We use charge transient spectroscopy to study the trap levels in the prototypical polymeric semiconductor poly [2-methoxy-5-(2'-ethyl-hexyloxy)-1,4-phenylenevinylene] (MEH-PPV). Emission signature of the traps has been resolved using higher order spectroscopic analysis techniques of charge transients. The nature of the defect potential is best understood by studying capture mechanisms. Carrier capture kinetics of the dominant defects are studied using variable pulse-width filling technique to directly determine capture coefficients as a function of temperature. We demonstrate that charge redistribution occurs among the discrete traps through the process of multiple trapping and emission.
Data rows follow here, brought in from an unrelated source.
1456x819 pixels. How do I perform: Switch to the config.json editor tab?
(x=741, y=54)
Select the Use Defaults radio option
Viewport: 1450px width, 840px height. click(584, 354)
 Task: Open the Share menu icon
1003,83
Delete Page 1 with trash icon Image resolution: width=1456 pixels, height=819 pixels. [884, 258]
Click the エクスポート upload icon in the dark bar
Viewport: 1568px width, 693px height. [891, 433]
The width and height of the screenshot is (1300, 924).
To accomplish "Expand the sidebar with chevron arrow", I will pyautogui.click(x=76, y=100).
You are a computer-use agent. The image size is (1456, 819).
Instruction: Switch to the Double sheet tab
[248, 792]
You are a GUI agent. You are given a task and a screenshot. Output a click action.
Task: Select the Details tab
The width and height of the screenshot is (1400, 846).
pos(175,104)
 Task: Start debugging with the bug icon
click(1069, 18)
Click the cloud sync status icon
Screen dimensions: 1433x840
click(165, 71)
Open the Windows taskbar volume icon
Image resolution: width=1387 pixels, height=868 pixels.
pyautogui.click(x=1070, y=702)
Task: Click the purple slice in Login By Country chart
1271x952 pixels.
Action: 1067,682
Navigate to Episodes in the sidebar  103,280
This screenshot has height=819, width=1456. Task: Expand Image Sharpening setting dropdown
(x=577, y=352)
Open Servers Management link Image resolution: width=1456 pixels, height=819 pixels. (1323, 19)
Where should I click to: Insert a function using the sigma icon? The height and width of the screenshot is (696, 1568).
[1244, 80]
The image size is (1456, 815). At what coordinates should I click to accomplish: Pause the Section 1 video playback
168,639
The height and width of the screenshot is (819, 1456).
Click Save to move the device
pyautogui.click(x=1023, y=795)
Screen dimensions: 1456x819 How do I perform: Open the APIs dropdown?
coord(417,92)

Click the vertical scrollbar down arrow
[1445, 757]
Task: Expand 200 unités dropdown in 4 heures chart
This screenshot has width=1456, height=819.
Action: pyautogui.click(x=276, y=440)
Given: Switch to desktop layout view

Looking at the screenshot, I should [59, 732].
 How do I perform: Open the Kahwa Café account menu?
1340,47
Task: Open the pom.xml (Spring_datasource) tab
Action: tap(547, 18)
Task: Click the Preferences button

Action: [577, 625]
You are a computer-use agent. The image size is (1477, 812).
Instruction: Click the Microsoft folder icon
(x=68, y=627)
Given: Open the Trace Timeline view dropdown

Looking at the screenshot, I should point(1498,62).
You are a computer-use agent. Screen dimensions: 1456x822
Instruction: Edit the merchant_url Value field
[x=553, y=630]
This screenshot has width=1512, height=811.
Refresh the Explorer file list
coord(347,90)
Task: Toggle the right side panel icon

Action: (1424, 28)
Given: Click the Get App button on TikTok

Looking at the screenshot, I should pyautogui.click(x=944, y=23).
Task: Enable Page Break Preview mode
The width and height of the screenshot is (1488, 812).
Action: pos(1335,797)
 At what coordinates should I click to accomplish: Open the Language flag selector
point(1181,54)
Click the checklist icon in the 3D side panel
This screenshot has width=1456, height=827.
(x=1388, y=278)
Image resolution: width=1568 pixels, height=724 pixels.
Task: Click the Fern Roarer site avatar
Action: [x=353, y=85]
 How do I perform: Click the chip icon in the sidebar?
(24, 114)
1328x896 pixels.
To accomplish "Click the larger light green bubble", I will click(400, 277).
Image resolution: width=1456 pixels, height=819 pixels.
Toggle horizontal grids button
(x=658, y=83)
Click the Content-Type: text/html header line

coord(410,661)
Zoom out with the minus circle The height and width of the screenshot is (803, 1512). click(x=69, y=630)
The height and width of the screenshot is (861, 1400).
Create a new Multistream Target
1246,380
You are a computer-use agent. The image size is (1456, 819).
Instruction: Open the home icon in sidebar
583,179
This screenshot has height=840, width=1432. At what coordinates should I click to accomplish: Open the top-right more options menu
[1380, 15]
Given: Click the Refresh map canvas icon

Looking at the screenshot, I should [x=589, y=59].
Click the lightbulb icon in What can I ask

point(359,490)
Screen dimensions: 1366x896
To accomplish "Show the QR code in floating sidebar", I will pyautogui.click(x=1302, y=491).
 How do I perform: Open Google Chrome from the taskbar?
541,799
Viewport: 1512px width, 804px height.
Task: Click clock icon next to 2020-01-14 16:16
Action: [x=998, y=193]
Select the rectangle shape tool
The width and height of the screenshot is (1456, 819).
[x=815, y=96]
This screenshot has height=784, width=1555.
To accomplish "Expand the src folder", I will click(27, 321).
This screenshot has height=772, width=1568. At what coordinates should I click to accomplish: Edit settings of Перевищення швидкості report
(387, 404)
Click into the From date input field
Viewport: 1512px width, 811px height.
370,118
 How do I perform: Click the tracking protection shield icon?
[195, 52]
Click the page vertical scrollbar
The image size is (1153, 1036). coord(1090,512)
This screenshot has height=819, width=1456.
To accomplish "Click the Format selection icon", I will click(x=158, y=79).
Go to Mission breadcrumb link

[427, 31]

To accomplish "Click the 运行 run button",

Of the eight deep traps detected, the two dominant ones, christened T2 and T3, with activation energies of 0.38 and 0.49 eV are studied in detail. We go on to develop a phenomenological model representing the various activation energies in the mechanism of capture and emission. One of them involves a capture barrier of as high as 0.27 eV, indicating the occurrence of multi-phonon emission mechanism during capture. There is evidence to suggest that the dominant traps are different states of a defect from the same physical origin. (C) 2014 AIP Publishing LLC.